Election petitions must comply with the electoral laws, rules and procedures

Ferdinard Ndungu Waititu v Independent Electoral Boundaries Commission
High Court at Nairobi
Election Petition No. 1 of 2013
Mumbi Ngugi J.
March 21, 2013
Reported by Emma Kinya Mwobobia

Issues:
What amounted to official declaration of election results under the electoral law?

What was the prescribed procedure to be applied by the Independent Electoral and Boundaries Commission (IEBC) in the declaration of election results?

Whether the petition challenging the election of the 4th respondent as the Governor of Nairobi County had been filed in accordance with the required procedure of filing election petitions.

Whether the High Court had jurisdiction to hear and determine the election petition on the basis of Article 165(3) (a) of the Constitution of Kenya, 2010.

Election Law – election petition – procedure of filing an election petition – need for the election results to be officially declared through gazettement – requirement to file the petition within twenty eight days from the date of publication of the election results in the Kenya Gazette – where the petitioner had filed the petition on the same day it was gazetted – whether the prescribed procedure under the electoral laws had been followed – Constitution of Kenya, 2010 Article 87(2), Election Act No 24 of 2011 section 76 (1)

Constitutional Law
– election petition – jurisdiction – jurisdiction of the High Court – jurisdiction to hear and determine election petitions – special jurisdiction conferred by the Constitution to hear and determine election petitions – contention by the respondent that the High Court did not have jurisdiction in the matter since it had not been gazetted as an Elections Court as required by the law – whether the High Court had jurisdiction to hear and determine the matter – Elections (Parliamentary and County Elections) Rules 2013

Words and Phrases
– definition – definition of declaration – definition according to the Black’s Law Dictionary – inference from the electoral laws – what amounted to declaration of election results – whether declaration required publication of the election results in the Kenya Gazette.

Held:

1. According to the Black’s Law dictionary, a declaration was a formal statement, proclamation or announcement especially one embodied in an instrument.
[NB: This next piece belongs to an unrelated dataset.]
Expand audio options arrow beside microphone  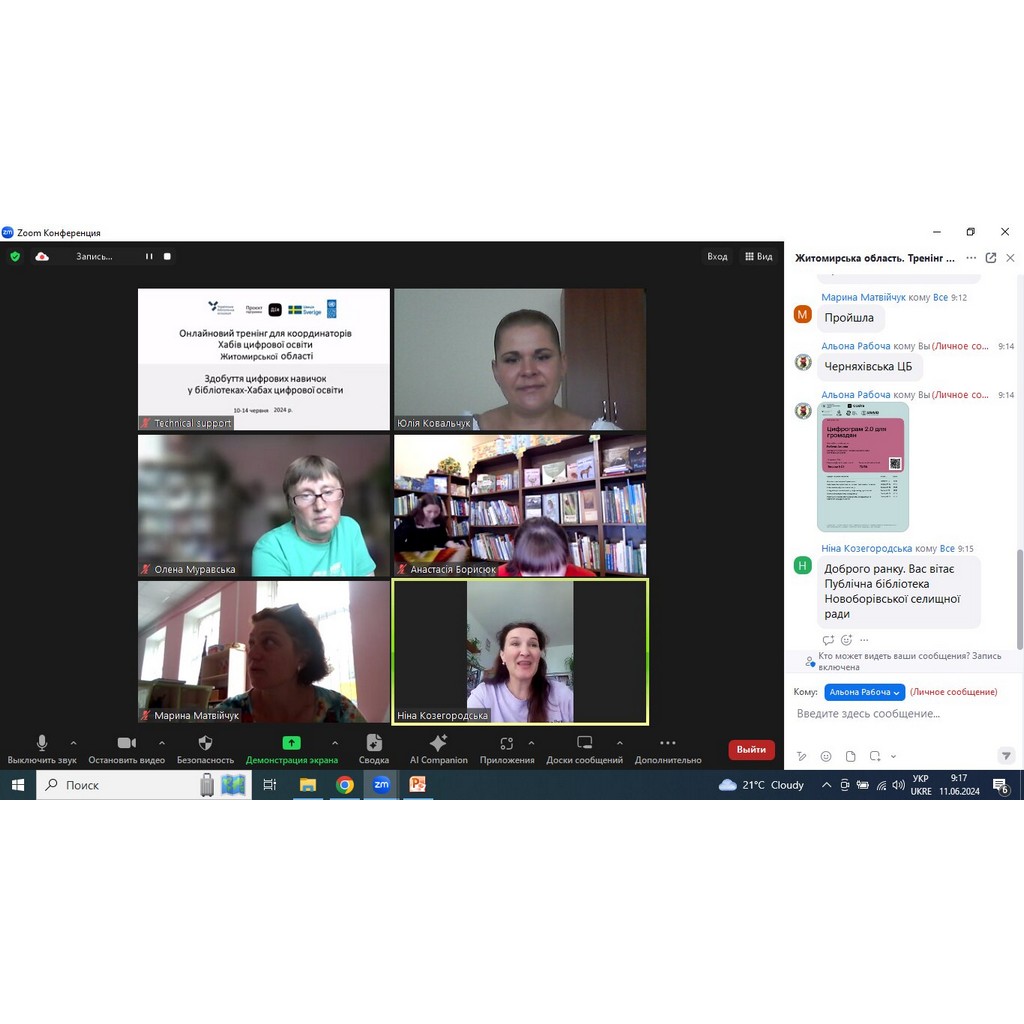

However, the term must also have been considered in the context of and from the provisions of the law governing elections.

2. The IEBC had to declare the election results by formally publishing the results in the Kenya Gazette. This was borne out of the provisions of the Elections Act which Parliament in accordance with the mandate conferred on it under article 87 (1) of the Constitution had enacted.

3. Section 76 of the Elections Act had vested the jurisdiction in the High Court to hear petitions which had been filed within twenty eight days of publication in the Kenya Gazette. Thus, declaration of election results meant publication in the Kenya Gazette and not simply the announcement of the results at the polling station or tallying center.

4. In order for a petition to be properly before the High Court, it must have been filed within twenty eight days of the publication of the election results in the Kenya Gazette by the Independent Electoral Boundaries Commission.

5. The petition contesting the declaration of the 4th respondent as the Governor of Nairobi County was filed within the time frame provided under Article 87(2) of the Constitution and Section 76 (1) of the Elections Act No 24 of 2011 and was therefore properly before court.

6. The petition, like all petitions challenging election results, must have complied with the rules and procedures set out in the Elections Act and the Elections (Parliamentary and County Elections) Rules (Rules). The Rules applicable at the hearing of the case were contained in Legal Notice No. 44 of 2013 which provided for specific requirements, mechanisms and time frame for the filing, hearing and determination of election petition.

7. The Rules had also contemplated that several steps be taken prior to the hearing of the petition for instance, that the Chief Justice gazettes by name, the judge or magistrate who had the authority to hear an election petition. They had also provided the manner in which interlocutory applications which had arisen in election petitions were to be dealt with during the pre-trial conference pertaining to a specific petition.

8. The jurisdiction to hear determine election petitions was a special jurisdiction that was conferred by the Constitution itself and the manner in which it was to be exercised was ordained by the Constitution when it donated power to Parliament to enact the requisite laws and regulations for its exercise. Such truncation as there may be of the right to approach the court under Article 165 (3) (a) of the Constitution had therefore been done by the Constitution.

9. The petitioner could not have disregarded the electoral laws and cited the provisions of Articles 159 and 165 (3) (a) of the Constitution as empowering him to have done so. Article 165 (3) a)  and all other provisions of the Constitution could not have been read in isolation but must have been read and interpreted in the context of the entire Constitution.

10. The petitioner, by bringing this election petition while relying on the jurisdiction of the High Court under Article 165 (3) (a) of the Constitution, was attempting to circumvent the rigorous rules set out in the Election Act and the Rules.  The Act and the Rules had been enacted in accordance with the dictates of the Constitution in order to ensure the efficient and expeditious disposition of election petitions, taking into account the great public interest.

Petition and Notice of Motion to be heard and determined in accordance with the requirements of the Elections Act and the Elections (Parliamentary and County Elections) Petition Rules, 2013 contained in Legal Notice No. 54 of 2013.